* [Aim of the task]:
If a line in the records below holds the string "navigation", count it; give only the total.

┄┄┄┄┄┄┄┄┄┄┄┄┄┄┄┄┄┄┄┄

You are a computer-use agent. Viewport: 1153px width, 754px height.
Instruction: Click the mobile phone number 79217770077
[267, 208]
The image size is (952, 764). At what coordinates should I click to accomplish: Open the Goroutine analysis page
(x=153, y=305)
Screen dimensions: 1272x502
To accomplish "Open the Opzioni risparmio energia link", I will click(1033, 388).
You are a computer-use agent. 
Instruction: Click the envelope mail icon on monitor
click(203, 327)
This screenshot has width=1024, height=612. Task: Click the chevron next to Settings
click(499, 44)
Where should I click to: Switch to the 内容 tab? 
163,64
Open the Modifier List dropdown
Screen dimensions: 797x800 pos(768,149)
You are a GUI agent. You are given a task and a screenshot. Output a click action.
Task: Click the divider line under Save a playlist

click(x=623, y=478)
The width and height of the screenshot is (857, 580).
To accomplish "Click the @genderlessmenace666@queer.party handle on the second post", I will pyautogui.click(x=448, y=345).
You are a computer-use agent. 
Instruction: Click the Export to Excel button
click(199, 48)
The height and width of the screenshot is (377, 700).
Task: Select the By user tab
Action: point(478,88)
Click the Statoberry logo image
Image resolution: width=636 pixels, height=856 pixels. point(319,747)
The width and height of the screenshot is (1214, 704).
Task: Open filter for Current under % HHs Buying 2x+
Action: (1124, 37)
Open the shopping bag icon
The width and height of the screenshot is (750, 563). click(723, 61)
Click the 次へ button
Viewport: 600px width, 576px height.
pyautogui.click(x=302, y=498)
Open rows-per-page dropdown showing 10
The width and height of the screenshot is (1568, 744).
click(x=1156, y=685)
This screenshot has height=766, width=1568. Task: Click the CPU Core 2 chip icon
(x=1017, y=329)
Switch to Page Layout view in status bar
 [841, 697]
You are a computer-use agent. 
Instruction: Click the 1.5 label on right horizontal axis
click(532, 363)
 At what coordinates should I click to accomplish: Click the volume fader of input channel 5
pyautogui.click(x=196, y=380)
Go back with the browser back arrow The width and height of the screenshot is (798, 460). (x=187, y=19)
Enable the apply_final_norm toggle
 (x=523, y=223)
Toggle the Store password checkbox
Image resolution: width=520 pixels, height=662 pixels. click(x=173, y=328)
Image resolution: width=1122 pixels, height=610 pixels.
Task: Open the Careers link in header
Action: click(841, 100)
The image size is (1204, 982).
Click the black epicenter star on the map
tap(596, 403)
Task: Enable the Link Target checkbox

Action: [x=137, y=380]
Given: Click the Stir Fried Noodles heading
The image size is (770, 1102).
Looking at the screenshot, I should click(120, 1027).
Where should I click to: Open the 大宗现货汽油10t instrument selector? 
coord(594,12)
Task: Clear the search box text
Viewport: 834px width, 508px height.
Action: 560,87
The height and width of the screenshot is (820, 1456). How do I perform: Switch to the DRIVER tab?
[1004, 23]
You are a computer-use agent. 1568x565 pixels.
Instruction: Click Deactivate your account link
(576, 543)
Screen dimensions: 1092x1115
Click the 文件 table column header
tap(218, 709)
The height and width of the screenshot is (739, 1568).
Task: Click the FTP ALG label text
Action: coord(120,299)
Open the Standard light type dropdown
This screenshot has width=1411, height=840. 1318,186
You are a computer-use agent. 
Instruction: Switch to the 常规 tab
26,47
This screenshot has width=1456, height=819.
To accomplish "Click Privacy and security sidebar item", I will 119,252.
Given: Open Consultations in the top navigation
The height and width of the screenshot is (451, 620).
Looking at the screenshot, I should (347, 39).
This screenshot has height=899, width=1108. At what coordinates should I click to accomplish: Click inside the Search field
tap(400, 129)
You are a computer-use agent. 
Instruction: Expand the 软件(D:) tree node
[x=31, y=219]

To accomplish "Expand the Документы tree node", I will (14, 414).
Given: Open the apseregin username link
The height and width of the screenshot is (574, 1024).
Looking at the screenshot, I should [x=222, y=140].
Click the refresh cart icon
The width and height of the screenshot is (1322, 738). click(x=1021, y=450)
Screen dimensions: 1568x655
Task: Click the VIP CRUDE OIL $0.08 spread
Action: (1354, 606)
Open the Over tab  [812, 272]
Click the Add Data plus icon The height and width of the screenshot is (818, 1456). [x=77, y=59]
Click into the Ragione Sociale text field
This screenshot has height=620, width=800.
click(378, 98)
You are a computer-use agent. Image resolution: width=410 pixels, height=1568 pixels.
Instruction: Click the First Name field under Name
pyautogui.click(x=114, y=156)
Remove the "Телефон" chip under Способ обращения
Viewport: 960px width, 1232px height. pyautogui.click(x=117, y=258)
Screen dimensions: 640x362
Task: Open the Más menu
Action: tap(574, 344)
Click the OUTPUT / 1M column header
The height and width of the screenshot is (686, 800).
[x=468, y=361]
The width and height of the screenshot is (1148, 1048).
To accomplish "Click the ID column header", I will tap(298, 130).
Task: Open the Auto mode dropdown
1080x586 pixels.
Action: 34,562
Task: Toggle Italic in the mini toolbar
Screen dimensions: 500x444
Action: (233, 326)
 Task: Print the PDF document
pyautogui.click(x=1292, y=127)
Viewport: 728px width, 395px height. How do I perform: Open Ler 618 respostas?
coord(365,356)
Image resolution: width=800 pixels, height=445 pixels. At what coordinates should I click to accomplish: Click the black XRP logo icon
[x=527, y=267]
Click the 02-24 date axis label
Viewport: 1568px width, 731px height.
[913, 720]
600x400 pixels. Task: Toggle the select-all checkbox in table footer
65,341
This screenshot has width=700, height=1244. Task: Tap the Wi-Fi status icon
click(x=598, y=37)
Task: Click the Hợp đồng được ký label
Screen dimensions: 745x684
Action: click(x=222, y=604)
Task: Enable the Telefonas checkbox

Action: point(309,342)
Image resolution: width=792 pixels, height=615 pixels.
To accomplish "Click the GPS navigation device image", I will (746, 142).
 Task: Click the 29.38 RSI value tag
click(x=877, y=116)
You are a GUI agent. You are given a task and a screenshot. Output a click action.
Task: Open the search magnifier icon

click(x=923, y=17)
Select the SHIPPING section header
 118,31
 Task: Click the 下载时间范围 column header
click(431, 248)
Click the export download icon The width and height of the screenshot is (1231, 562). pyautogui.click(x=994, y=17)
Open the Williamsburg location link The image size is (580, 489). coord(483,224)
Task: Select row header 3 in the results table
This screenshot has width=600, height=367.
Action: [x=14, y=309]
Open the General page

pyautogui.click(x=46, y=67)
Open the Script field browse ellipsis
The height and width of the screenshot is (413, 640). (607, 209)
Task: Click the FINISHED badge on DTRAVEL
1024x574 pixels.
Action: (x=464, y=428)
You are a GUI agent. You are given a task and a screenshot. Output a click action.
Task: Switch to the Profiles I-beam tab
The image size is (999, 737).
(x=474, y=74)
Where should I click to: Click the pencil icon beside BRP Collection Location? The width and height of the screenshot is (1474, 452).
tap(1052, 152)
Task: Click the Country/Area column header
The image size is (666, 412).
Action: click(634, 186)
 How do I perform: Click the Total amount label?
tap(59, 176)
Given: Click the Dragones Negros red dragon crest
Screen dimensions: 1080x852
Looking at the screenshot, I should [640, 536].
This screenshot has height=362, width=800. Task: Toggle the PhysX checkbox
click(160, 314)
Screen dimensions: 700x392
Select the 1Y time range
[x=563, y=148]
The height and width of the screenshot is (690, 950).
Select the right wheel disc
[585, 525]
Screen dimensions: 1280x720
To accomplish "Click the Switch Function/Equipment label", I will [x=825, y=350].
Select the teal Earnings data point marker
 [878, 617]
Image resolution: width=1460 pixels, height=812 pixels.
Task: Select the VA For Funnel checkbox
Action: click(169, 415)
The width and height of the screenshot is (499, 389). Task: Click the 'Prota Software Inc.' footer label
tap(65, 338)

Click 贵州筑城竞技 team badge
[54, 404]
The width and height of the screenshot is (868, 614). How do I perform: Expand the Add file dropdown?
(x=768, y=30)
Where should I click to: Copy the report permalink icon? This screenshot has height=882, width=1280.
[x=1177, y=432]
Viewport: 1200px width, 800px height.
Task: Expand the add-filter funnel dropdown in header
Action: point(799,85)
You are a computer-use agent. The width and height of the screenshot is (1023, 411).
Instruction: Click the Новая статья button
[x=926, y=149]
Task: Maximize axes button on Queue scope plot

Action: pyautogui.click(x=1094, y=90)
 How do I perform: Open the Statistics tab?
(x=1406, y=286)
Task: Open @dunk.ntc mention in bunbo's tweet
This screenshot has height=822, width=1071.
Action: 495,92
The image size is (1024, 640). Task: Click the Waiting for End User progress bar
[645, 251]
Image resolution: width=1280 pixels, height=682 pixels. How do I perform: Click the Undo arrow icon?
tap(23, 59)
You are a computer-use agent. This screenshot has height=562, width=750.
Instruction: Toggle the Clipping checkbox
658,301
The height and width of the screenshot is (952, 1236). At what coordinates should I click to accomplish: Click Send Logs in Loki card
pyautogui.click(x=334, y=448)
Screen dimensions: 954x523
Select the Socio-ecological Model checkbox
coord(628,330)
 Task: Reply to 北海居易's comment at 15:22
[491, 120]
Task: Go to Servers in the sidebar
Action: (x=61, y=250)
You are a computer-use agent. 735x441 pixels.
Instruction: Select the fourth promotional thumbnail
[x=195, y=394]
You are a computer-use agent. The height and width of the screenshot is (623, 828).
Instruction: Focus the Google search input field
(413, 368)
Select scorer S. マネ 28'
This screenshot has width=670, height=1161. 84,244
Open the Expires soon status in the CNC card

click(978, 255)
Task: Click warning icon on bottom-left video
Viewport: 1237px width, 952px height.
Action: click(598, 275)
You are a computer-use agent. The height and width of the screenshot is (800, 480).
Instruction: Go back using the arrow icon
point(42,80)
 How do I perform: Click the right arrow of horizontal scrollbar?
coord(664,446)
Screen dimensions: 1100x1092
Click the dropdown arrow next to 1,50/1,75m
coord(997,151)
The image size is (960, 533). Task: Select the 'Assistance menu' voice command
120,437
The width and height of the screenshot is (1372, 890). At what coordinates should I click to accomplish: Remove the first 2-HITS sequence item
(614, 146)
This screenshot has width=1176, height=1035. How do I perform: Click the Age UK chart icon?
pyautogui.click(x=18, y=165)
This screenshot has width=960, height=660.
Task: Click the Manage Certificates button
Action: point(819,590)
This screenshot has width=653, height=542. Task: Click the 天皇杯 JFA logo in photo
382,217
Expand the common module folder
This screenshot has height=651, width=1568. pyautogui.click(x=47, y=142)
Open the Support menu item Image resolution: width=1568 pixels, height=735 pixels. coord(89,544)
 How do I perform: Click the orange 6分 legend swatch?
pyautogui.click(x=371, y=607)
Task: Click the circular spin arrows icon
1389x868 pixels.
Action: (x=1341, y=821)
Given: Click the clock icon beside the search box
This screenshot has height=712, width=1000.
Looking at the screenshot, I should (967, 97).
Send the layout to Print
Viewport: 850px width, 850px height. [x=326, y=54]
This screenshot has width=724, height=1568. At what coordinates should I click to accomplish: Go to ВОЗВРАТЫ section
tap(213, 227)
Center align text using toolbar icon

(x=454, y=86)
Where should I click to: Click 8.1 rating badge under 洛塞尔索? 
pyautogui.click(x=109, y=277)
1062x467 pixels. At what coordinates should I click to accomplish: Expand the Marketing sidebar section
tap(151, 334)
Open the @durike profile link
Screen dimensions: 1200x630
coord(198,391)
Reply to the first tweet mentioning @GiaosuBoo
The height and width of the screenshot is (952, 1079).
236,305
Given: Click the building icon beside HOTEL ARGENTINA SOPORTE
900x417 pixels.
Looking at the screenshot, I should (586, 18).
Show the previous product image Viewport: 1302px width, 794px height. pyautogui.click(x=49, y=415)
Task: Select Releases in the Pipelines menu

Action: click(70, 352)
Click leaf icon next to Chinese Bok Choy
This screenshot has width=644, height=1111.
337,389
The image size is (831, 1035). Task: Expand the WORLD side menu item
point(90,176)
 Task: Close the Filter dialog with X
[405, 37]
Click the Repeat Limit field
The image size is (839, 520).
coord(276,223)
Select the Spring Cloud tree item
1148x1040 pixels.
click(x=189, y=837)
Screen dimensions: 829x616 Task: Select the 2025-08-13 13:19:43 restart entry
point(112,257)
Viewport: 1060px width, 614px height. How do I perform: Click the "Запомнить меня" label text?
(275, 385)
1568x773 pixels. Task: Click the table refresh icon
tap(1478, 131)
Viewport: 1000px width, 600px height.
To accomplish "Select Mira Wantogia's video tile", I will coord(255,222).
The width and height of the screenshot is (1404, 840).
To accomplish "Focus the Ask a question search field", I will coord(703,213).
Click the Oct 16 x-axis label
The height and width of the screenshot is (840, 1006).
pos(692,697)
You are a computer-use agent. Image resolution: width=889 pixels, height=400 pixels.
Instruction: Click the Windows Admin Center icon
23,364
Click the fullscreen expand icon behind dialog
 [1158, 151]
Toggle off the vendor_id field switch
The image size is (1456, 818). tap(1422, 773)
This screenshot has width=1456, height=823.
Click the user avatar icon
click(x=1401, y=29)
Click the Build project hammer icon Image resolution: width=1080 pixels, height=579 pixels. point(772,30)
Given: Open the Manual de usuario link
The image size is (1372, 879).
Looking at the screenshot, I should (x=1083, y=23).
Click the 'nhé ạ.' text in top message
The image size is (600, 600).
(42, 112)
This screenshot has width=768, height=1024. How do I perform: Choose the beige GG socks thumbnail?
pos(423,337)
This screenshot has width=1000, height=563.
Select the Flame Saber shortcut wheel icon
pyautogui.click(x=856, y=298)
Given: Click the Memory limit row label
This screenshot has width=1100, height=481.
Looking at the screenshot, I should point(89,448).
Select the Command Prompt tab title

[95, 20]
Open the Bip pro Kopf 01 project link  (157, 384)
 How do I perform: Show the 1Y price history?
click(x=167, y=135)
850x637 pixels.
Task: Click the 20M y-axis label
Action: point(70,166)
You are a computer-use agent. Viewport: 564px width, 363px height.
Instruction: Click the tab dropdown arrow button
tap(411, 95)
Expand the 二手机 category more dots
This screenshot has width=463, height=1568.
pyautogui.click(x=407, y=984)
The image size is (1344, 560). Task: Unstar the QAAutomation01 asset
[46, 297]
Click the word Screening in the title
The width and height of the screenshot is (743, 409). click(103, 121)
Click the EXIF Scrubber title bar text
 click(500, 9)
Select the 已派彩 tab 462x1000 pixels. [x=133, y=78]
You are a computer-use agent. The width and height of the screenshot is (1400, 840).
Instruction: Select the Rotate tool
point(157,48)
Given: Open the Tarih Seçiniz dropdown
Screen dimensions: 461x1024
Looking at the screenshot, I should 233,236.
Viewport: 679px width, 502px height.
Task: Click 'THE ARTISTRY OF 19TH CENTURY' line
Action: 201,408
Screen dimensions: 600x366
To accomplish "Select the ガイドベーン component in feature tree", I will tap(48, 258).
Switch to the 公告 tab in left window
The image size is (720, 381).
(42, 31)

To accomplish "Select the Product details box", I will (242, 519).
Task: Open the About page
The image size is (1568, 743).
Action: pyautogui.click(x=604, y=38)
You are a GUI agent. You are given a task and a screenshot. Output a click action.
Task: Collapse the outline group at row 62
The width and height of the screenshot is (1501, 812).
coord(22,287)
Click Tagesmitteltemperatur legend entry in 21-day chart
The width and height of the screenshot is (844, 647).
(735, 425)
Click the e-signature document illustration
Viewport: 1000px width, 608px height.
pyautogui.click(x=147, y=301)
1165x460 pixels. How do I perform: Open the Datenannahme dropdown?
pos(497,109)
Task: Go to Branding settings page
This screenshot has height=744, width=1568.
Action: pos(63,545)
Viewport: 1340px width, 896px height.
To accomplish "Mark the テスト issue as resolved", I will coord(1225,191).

┄┄┄┄┄┄┄┄┄┄┄┄┄┄┄┄┄┄┄┄

* [Task output]:
2